La difficile neutralité de l’Arménie face à la crise ukrainienne

“Certains pays issus de l’ancien monde soviétique, comme l’Arménie, ont opté pour une prudente neutralité, pour de multiples raisons géostratégiques”, affirme Ardavan Amir-Aslani, avocat et essayiste, spécialiste du Moyen-Orient, dans un article publié, dimanche 13 mars, sur Atlantico. 

“La défaite au Haut-Karabakh a entamé le poids géopolitique de l’Arménie dans la région au profit de la Russie, garante de la sécurité de la zone avec le déploiement d’une force de maintien de la paix de 2500 hommes.
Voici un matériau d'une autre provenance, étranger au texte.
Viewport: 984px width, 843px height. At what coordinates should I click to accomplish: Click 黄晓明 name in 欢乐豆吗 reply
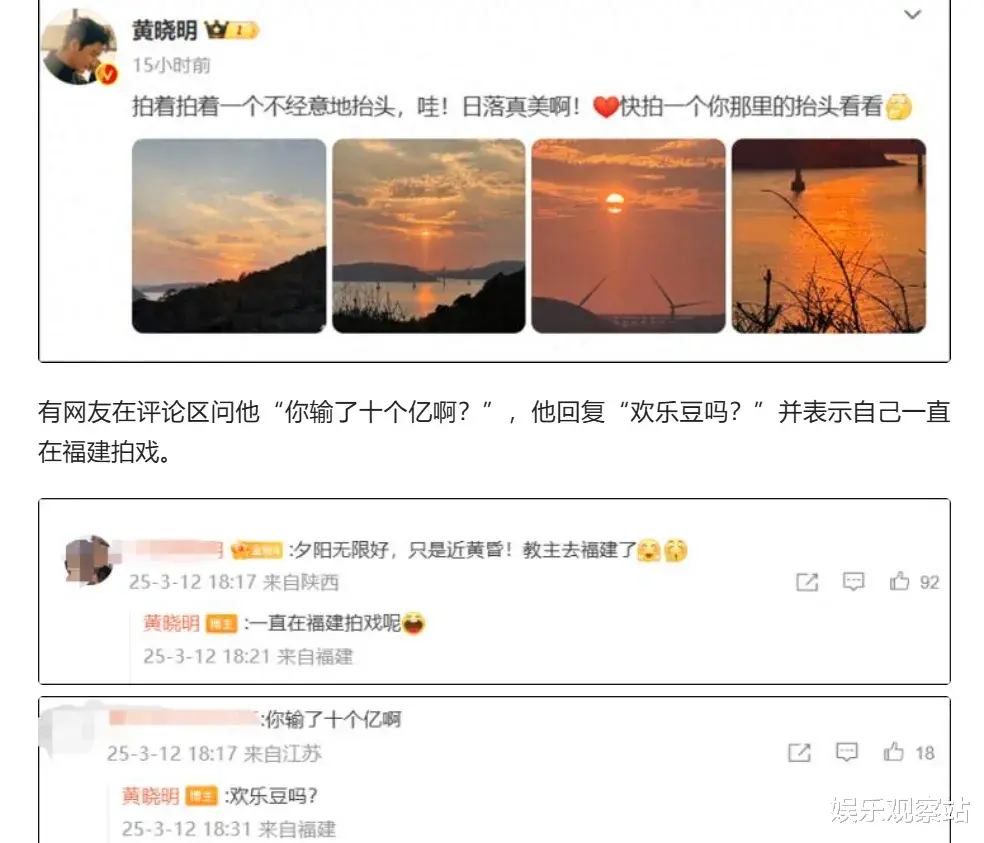(151, 796)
Erevan s’est retrouvée de ce fait tributaire de la puissance russe, qui protège les Arméniens du Haut-Karabakh, mais sécurise aussi la frontière entre l’Arménie et l’Azerbaïdjan”, affirme l’auteur de l’article.

Il fait remarquer que l’Arménie a été le seul pays à voter contre l’expulsion de la Russie du Conseil de l’Europe.
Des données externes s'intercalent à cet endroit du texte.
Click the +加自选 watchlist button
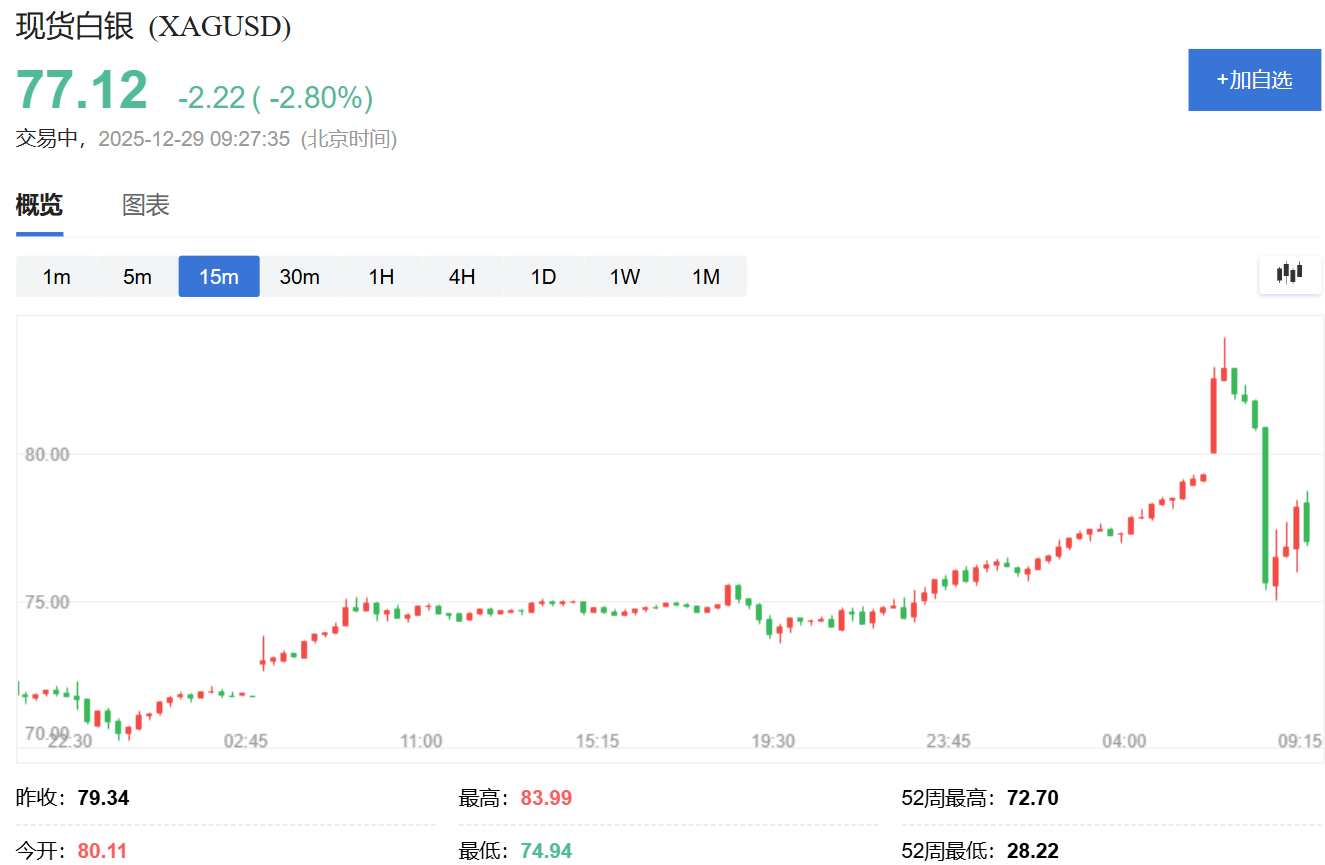 tap(1254, 80)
“La Russie reste pourtant l’un des principaux soutiens militaires de Bakou et lui aurait fourni près de 60% de ses équipements militaires entre 2011 et 2020, selon l’Institut international de recherche sur la paix de Stockholm”, souligne Ardavan Amir-Aslani.

Selon l’essayiste, “face au risque de s’isoler du camp occidental, il n’est pas certain que l’Arménie puisse conserver longtemps une telle neutralité”.